Inmediatamente, se inició una persecución. Un oficial de la Policía de Entre Ríos declaró como testigo que había advertido “diversas inconsistencias en las explicaciones brindadas por el conductor del vehículo respecto de la imposibilidad de exhibir el baúl y otros sectores del rodado”. También observó “la presencia de mochilas negras en el asiento trasero” y que el conductor “adoptó una actitud visiblemente nerviosa, cuestionó el procedimiento policial y, de manera intempestiva, abordó nuevamente el automóvil y emprendiendo la fuga en dirección sur”.
Gracias a un operativo cerrojo implementado por la División Investigaciones de Feliciano, el Mercedes Benz fue interceptado en un camino de ripio, en la intersección de las rutas 28 y 1. Durante el intento de huida, Fiordelino y Maciel se descartaron de las 260 kilos de cocaína, que estaban distribuidos en mochilas, un arma de fuego y teléfonos celulares.
En consecuencia, además del efectivo transporte de material estupefaciente, también se encuentra prima facie acreditado que al menos Fiordelino -y sin perjuicio de lo que pueda surgir con el avance de la pesquisa en torno a Maciel- desobedeció las órdenes impartidas por el personal policial interviniente, primero al evadir el control vehicular que se encontraba en curso y, luego, al persistir en la fuga pese a las sucesivas voces de alto efectuadas por los agentes de la fuerza.
Así se sostuvo en la resolución de la jueza Ramponi, con la firma del secretario penal Alan Bergdolt. En la causa interviene el fiscal federal Francisco Bernhardt.

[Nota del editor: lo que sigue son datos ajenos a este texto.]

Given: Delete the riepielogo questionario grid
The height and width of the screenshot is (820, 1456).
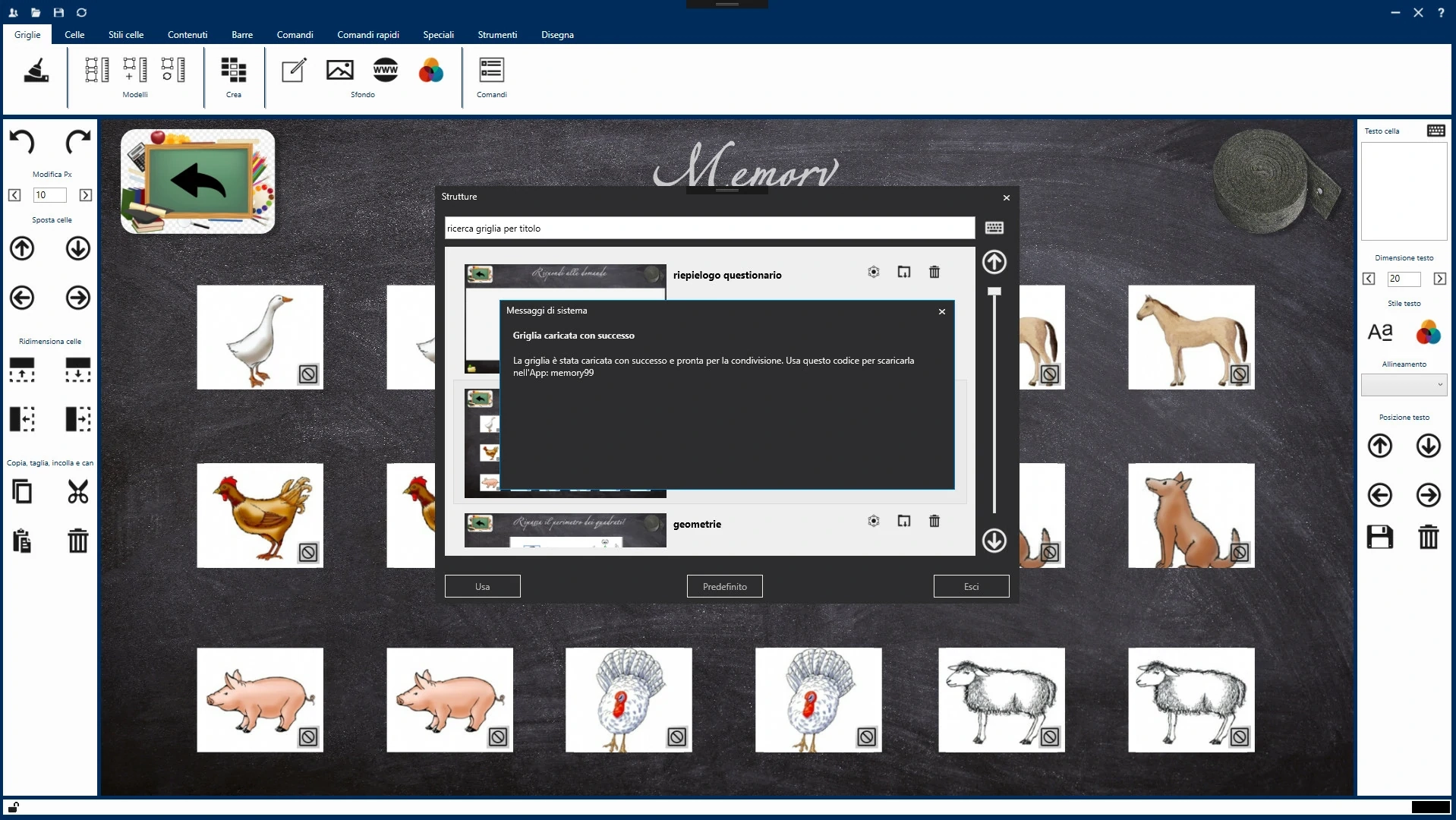Looking at the screenshot, I should [934, 272].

Antecedentes y libertad condicional
La detención de Fiordelino cobra relevancia por su historial delictivo. Hace una década, fue considerado uno de los “narcos prófugos más buscados del país”. En marzo de 2011, fue acusado por tráfico de estupefacientes tras el secuestro de 227 kilos de marihuana en Junín, pero tres meses después se fugó de una alcaidía de Rosario.

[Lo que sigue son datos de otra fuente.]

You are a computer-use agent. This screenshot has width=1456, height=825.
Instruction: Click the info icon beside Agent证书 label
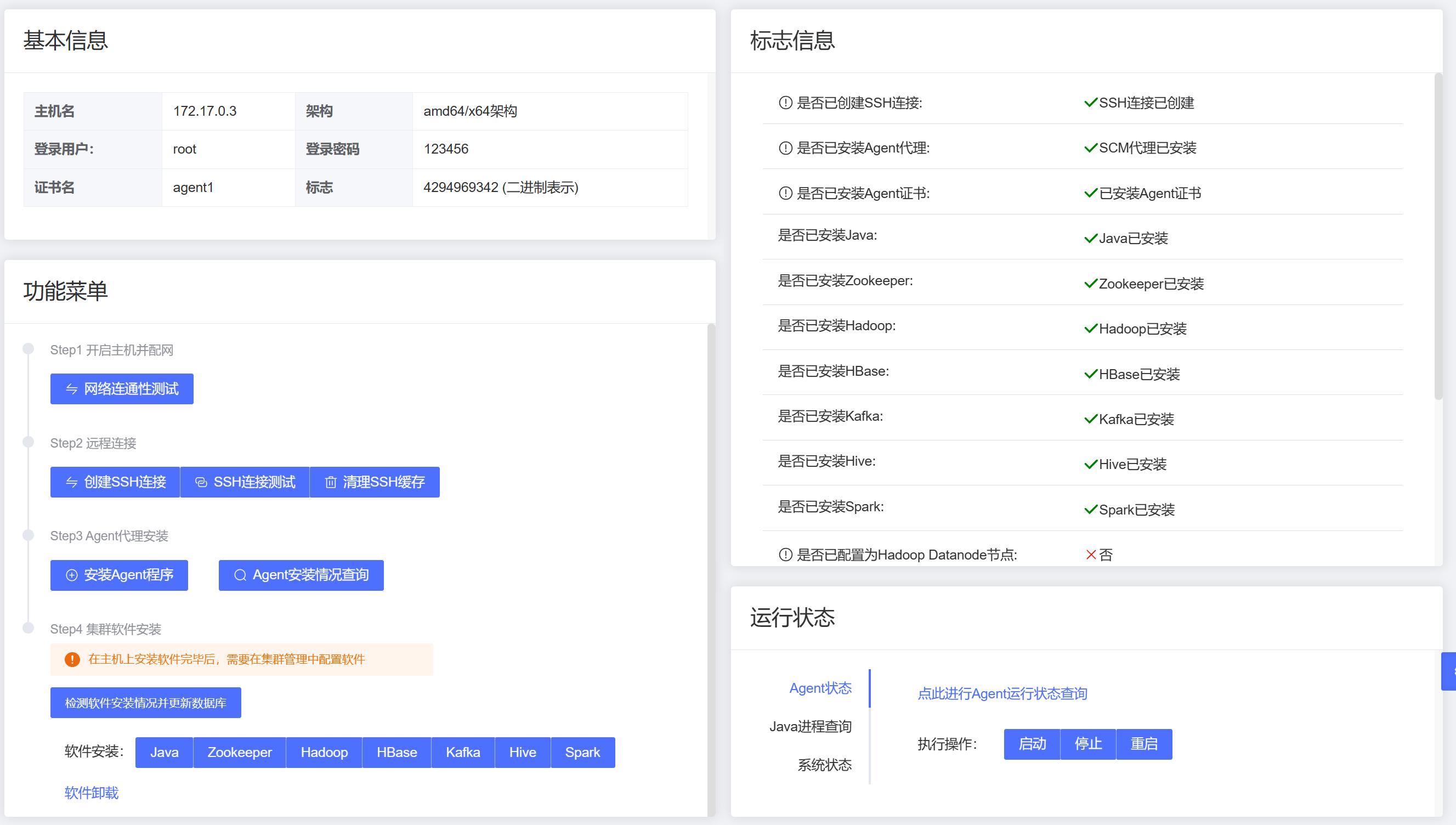785,193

Fue recapturado en Escobar en julio de 2016 en un operativo dirigido por el juez federal de Campana, Adrián González Charvay, donde se le incautaron 900 gramos de marihuana, casi 300.000 pesos en efectivo, un fusil de asalto táctico M4 y una pistola calibre .380 con silenciador.
Desde marzo de 2025, Fiordelino gozaba del beneficio de la libertad condicional, otorgado por el Tribunal Oral Federal (TOF) de Rosario N° 1, y había fijado domicilio en la provincia de Corrientes.
Allanamiento y detención de la madre de Maciel
Poco después de la detención de Fiordelino y Maciel, se realizó un allanamiento en la casa de Benjamín Maciel en Itatí, Corrientes. Allí fue detenida su madre, Sebastiana Brítez, a quien le secuestraron 44 gramos de cocaína distribuidos en pequeños envoltorios dentro de su cartera, lo que sugiere que estaban preparados para la comercialización.
La resolución judicial señala que, si bien Brítez no era objeto directo de investigación, su situación procesal se modificó a partir de los resultados obtenidos durante el allanamiento en el domicilio de su hijo.